Perché anche se non c’è, nel suo mondo resta una presenza ingombrante. La Formula 1, e i suoi protagonisti, dovranno sempre fare i conti con lui, con la sua grandezza, con quell’arroganza che lo ha reso sette volte il più grande di tutti. Un numero di cui quest’anno abbiamo parlato per mesi, nell’attesa che un altro ingombrante numero uno lo raggiungesse.
Sette inverni, quelli in cui il Kaiser ha portato a casa i suoi titoli da campione del mondo di Formula 1.
Sette inverni, quelli che oggi ci separano dall’incidente sulle nevi di Meribel.
Ma la vita, quella che andrebbe celebrata sempre, sta lì in mezzo. Tra i numeri belli, quelli dei record e delle vittorie. E i numeri brutti, quelli delle probabilità di rivederlo così come ce lo ricordiamo, così com’era.
E allora nel giorno in cui tutti parlano “delle condizioni del campione sette anni dopo l’incidente” noi pensiamo alle piccole cose che se ne stanno incastrate lì, tra le grandi imprese di un uomo che Giorgio Terruzzi – oggi per il Corriere della Sera – descrive come “forte nel fisico, coraggioso nell’animo, determinato, formidabile”.

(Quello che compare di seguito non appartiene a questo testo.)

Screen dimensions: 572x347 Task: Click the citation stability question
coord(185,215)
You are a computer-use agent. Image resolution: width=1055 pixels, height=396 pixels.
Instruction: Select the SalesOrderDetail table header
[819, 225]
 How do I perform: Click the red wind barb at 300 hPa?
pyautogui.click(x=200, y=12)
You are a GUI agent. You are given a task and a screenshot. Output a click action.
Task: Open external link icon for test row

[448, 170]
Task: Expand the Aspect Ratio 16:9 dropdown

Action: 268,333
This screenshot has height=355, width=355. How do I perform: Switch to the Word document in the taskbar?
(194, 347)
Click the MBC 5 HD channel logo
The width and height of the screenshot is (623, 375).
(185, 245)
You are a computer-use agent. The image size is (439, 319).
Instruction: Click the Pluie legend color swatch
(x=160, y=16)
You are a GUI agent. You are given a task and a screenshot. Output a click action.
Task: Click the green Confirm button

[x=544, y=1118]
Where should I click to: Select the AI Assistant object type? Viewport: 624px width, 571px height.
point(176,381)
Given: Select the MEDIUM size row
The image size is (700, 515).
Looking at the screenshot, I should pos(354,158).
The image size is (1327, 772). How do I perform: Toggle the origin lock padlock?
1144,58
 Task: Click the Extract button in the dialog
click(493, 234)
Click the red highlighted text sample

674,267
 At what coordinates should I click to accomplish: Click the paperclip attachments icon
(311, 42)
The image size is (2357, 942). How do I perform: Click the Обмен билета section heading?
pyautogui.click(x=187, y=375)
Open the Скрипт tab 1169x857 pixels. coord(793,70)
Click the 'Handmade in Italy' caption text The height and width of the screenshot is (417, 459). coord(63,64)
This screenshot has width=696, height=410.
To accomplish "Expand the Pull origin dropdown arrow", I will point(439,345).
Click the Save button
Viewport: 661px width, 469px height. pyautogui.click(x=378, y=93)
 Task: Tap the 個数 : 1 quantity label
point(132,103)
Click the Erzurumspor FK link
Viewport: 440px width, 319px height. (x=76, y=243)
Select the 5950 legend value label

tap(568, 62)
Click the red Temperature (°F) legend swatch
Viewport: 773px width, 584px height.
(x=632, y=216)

Un Michael Schumacher come quello che ritroviamo, quando ne abbiamo bisogno, in giorni impossibili come questo 29 dicembre, negli scatti di Michel Comte, fotografo svizzero da sempre vicino al Kaiser. A cavallo, innamorato, semplice come un cappello di paglia sulla testa di una divinità. Fuori dalla tuta rossa, fuori dal letto di un ospedale, fuori da quei luoghi in cui siamo abituati ad andarlo a cercare.
E oggi è semplicemente bello così, pensarlo nelle piccole cose, il più lontano possibile da quel 29 dicembre di sette anni fa.